#### [SUPPLIED TEXT]
= = = = = = =

The Financial Conduct Authority (FCA) won't impose a ban on contingent charging due to technical issues and a fear that it will restrict access to advice, Rory Percival has argued.

Speaking last week at a webinar on defined benefit (DB) transfers, organised by Prudential, the former technical specialist at the FCA, who now runs his own consultancy, believes it is very unlikely that the watchdog introduces an outright ban.

Contingent charging means a client only pays for the advice if they go ahead with a transfer, which the FCA said raises the risk of a conflict of interest.

In the case of pension transfers, the adviser won't get paid unless the pension is transferred, which is likely to mean the client giving up valuable benefits including a lifetime of secure income so it may not be in their best interests.

The regulator published a consultation in March where it lays out its views on this practice, with several financial advisers supporting a ban.

Mr Percival said: "I don't have any inside information, but I think that the answer [to the question if the FCA is imposing a ban] in no for two reasons."

Firstly, there are a number of technical issues about having a contingent charging ban, he argued.

He said: "In practice, there are two broad elements to giving advice on a pension transfer – one is if the recommendation is to transfer out or not, and if the answer is yes, to transfer, then which scheme does it go to, what investments to make, and the implementation side.

"It would be difficult for the FCA to mandate non-contingent charging for both of those elements. It would be more likely that they would mandate a non-contingent charging for the initial stay or go.

"The technical problem is that an adviser could say have a non-contingent charge of £500 for the stay or go analysis, but then we will charge some other much higher figure for the transfer advice on the implementation side.

= = = = = = =

#### [DATA BLOCK]
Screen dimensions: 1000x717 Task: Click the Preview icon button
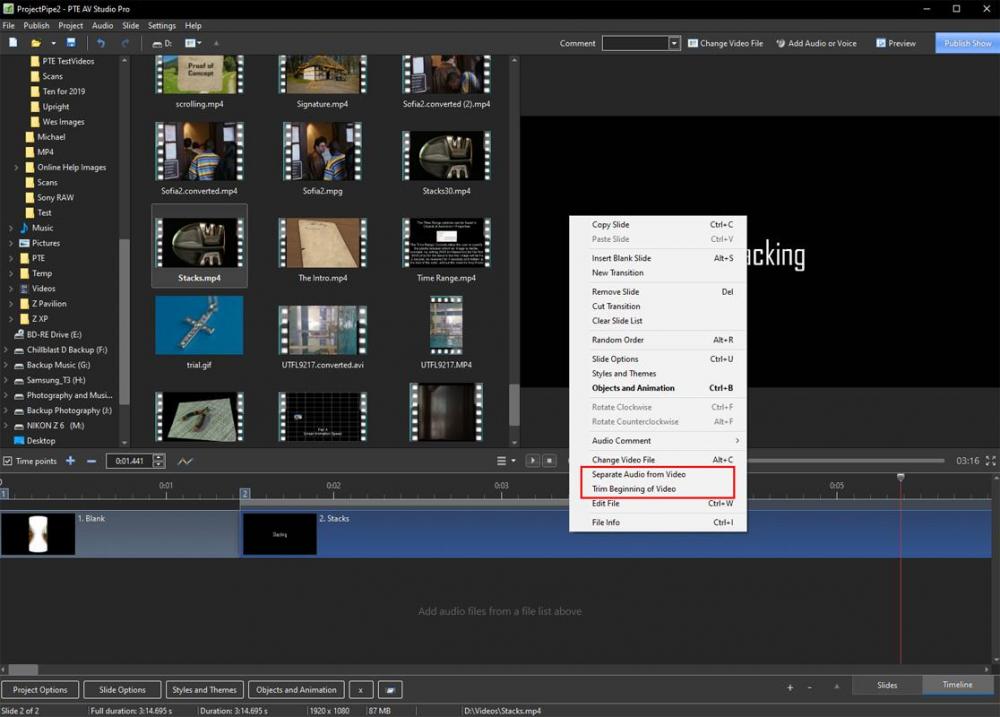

= = = = = = =

#### [TASKS]
1 > Take the article on the FCA and contingent charging and write out the passage starting at "Contingent charging means" and ending at "conflict of interest.", replacing "client" with "customer".
2 > According to the article on the FCA and contingent charging, why does contingent charging on pension transfers risk not serving the client's best interests? Answer in one to three sentences.
3 > Write what comes next in the article on the FCA and contingent charging, picking up after its final sentence.

#### [REPLIES]
1 >
Contingent charging means a customer only pays for the advice if they go ahead with a transfer, which the FCA said raises the risk of a conflict of interest.

2 > The adviser gets paid only if the pension is transferred. A transfer is likely to mean the client gives up valuable benefits, including a lifetime of secure income. So the adviser has a reason to recommend a move that may not be in the client's best interests.

3 >
"So, you haven't really mitigated the bias if you do that."

Mr Percival noted that the regulator itself recognised this challenge in its consultation paper.

The second reason for not introducing a ban is access to advice.

"The regulator is obviously very concerned about access to advice," which is mentioned several times in the Financial Advice Market Review (FAMR) consultation paper, he said.

He added: "There is a very fine line between bringing in regulations that are going to protect consumers, but also making sure that the market still operates and people can get access to advice.

"I think it [the regulator] won't ban contingent charging because there is a proportion of people, often at the lower end of the wealth scale, who simply can't afford a proper non-contingent fee."

Mr Percival revealed a lot of advice firms he is in contact with charge a fee of £2,000 to £3,000.

He said: "There are some clients that simply don't have that money, and therefore there is a restriction on access to advice, and I think that is the main reason why the regulator won't do an outright ban.

"I think there is a valid argument for contingent charging for those clients. I think non-contingent charging should be the norm, but there are some of those exceptions."

Mr Percival believes that the regulator's solution will be to introduce some kind of rules which will make "contingent charging much more onerous for firms, and non-contingent charging a more straightforward and appealing option."